● **À FAIRE**:
1 > D'après la notice biographique consacrée à Robert Gray, en quelle année son père est-il arrivé d'Écosse ?
2 > Continuez la notice biographique consacrée à Robert Gray à partir de sa dernière phrase.

● **ARTICLE**:
+---+
GRAY, ROBERT, manufacturier, né le 3 février 1862 à Chatham, Haut-Canada, fils de William Gray et d’une prénommée Ellen ; le 28 décembre 1887, il épousa à Chatham, Ontario, Margaret Haldane McLaren, et ils eurent un fils et une fille ; décédé le 31 mars 1929 au même endroit.

Robert Gray était l’aîné des quatre enfants d’un forgeron arrivé en 1853 du Roxburghshire, en Écosse, avec sa femme. Ils s’installèrent à Chatham, où William Gray ouvrit une fabrique de voitures à chevaux. En 1883, Robert et son frère, James Scott, s’associèrent à l’entreprise, qui prit le nom de William Gray and Sons. L’année suivante, William Gray mourut après avoir glissé en descendant d’un train à Kingston, et Robert, âgé de 22 ans, prit la direction de la compagnie. Son ascension dans le milieu des affaires de Chatham fut constante ; il devint le premier président du Bureau de commerce. Le 5 janvier 1899, la William Gray and Sons Company Limited fut constituée juridiquement.
+---+
● **DONNÉES FOURNIES**:
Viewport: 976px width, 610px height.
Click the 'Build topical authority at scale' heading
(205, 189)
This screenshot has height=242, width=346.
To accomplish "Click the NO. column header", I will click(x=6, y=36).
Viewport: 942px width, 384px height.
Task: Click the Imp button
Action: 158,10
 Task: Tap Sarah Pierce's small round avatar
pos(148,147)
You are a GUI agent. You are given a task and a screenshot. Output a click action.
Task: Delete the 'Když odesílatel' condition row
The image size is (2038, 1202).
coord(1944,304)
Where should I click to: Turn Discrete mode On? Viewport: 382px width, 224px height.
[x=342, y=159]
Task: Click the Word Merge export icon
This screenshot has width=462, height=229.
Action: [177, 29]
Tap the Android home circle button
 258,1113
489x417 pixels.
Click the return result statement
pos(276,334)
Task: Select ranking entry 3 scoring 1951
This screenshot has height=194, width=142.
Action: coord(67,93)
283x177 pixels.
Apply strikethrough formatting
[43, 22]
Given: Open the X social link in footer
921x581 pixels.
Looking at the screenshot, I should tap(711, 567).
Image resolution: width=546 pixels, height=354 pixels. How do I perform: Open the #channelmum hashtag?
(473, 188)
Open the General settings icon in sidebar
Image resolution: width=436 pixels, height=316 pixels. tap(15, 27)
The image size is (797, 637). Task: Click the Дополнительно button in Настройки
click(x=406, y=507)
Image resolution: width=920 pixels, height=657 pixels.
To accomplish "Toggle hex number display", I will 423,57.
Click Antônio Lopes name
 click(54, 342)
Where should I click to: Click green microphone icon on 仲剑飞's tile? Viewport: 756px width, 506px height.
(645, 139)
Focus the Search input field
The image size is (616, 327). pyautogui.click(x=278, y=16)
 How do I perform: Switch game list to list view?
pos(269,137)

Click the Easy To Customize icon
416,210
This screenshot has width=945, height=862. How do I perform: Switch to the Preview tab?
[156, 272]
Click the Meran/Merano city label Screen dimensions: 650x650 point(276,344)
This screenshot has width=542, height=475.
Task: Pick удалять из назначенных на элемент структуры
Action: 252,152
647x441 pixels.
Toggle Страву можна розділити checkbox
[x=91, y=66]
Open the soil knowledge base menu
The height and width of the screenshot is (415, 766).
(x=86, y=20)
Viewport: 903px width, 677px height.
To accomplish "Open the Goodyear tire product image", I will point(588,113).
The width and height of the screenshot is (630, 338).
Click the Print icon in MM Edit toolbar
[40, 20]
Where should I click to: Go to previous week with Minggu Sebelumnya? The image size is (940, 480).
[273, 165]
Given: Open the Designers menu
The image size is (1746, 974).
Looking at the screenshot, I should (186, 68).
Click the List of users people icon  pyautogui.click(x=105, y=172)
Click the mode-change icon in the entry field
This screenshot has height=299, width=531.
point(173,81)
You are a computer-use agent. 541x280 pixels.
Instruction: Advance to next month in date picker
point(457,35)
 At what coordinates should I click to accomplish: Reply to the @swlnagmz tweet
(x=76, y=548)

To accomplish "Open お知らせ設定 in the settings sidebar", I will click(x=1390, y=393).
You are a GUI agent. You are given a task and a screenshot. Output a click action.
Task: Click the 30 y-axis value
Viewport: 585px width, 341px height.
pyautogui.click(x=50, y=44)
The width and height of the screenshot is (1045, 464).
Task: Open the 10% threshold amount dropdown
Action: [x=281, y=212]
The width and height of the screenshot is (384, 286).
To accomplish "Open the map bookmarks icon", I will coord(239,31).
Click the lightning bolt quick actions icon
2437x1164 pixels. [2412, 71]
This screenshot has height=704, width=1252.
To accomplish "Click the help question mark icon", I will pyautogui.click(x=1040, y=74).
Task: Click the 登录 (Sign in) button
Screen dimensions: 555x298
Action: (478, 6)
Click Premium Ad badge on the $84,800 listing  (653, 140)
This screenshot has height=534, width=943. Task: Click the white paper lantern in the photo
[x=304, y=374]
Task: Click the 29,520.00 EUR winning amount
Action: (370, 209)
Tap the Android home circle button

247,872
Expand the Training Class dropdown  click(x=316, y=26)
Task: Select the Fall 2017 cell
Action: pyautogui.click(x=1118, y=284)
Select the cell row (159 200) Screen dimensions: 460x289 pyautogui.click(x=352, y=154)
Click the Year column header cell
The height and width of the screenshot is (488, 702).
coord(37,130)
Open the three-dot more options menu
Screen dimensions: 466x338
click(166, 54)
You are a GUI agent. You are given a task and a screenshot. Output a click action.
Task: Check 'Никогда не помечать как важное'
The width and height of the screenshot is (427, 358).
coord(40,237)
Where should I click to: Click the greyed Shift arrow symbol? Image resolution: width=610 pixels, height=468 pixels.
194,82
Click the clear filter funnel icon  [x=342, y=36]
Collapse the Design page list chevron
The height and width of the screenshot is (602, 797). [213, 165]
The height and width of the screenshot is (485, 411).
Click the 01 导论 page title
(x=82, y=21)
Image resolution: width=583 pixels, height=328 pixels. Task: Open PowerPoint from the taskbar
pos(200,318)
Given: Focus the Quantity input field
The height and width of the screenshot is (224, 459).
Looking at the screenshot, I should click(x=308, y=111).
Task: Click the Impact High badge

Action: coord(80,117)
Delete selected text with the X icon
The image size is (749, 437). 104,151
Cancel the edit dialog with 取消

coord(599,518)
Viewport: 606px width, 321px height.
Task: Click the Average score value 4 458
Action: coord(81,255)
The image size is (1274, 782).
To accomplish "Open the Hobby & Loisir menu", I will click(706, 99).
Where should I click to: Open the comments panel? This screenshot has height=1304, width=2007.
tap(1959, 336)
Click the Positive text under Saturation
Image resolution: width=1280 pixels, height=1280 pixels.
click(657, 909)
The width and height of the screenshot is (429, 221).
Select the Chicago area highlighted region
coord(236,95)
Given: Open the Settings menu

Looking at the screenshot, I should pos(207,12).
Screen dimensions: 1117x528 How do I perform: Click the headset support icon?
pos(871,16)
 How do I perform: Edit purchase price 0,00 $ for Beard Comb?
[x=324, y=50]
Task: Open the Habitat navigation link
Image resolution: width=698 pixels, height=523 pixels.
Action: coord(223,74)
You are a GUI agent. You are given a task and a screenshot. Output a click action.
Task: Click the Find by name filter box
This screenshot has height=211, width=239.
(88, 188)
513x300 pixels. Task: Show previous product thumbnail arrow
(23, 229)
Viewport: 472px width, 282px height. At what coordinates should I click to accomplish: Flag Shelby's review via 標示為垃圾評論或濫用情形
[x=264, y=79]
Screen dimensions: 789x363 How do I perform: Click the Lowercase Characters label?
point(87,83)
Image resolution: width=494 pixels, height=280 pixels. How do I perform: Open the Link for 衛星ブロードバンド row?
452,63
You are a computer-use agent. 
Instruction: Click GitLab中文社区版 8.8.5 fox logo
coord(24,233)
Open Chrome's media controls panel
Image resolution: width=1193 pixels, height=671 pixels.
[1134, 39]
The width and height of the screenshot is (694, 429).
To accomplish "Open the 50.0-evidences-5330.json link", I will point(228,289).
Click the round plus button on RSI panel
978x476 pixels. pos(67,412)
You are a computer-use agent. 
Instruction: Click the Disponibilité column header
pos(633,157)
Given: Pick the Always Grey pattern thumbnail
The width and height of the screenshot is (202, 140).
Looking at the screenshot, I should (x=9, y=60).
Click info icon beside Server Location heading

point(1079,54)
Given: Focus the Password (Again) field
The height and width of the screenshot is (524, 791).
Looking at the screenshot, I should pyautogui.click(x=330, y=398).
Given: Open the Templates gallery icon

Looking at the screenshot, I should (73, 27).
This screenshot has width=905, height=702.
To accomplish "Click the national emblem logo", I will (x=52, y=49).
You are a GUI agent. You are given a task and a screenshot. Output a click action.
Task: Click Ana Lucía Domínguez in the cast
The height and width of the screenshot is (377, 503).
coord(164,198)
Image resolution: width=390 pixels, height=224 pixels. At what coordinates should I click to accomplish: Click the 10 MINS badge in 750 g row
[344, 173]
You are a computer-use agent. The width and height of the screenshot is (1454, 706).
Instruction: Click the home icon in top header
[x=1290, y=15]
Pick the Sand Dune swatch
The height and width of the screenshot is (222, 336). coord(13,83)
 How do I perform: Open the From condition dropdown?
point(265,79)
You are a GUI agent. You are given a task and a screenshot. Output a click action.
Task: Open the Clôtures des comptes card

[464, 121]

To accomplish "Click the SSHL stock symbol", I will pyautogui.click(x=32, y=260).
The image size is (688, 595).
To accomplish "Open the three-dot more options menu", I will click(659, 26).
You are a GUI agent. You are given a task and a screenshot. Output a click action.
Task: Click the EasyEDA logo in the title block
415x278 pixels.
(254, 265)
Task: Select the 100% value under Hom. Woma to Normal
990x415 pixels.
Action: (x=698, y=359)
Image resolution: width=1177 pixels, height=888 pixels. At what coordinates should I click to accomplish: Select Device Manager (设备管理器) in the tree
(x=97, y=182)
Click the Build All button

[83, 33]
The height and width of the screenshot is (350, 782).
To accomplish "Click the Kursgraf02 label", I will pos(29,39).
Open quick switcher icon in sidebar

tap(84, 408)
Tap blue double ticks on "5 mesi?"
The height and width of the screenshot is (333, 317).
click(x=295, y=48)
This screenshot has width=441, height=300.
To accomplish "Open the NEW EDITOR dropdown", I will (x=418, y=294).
+---+
● **RÉPONSES PAR TÂCHE**:
1 > En 1853.

2 >
À l’instar de bon nombre de fabricants de voitures à chevaux, Robert Gray croyait que l’avènement de l’automobile ferait disparaître son métier. Il voyait cependant la construction de carrosseries d’automobile comme un prolongement de la production artisanale qui caractérisait l’industrie des voitures hippomobiles. Prudent, il intégra peu à peu cette activité à son entreprise. Celle-ci bâtit des carrosseries pour la Still Motor Car Company de Toronto en 1899, puis pour la Chatham Motor Car Company à compter de 1906. À son tour, le fils de Gray, William Murray, se passionnerait pour l’automobile et l’industrie naissante ; au cours de son adolescence, il motorisa un boghei. Robert Gray, qui possédait des Ford fabriquées à Detroit, fut l’un des premiers à investir dans la Ford Motor Company of Canada Limited en 1904. Il avait offert une Ford usagée en guise de paiement partiel, mais le directeur de la compagnie au Canada, Gordon Morton McGregor, l’avait poliment refusée, car il avait davantage besoin d’argent comptant. De 1906 à 1912, Gray fabriquerait aussi des carrosseries pour les Ford assemblées à Walkerville (Windsor). Désireux de voir Chatham se développer, il avait essayé d’obtenir de Ford du travail pour d’autres compagnies locales, notamment la fonderie de la McKeough and Trotter. Il fut l’un de ceux grâce à qui la Chaplin Wheel, Dowsley Spring and Axle et la société International Harvester s’établirent dans sa ville natale. Homme d’affaires perspicace, il diversifierait ses investissements. En 1912, il dissuada son fils de placer ses 6 250 $ d’économies dans des actions de Ford, même si la valeur de ses propres actions avait beaucoup augmenté.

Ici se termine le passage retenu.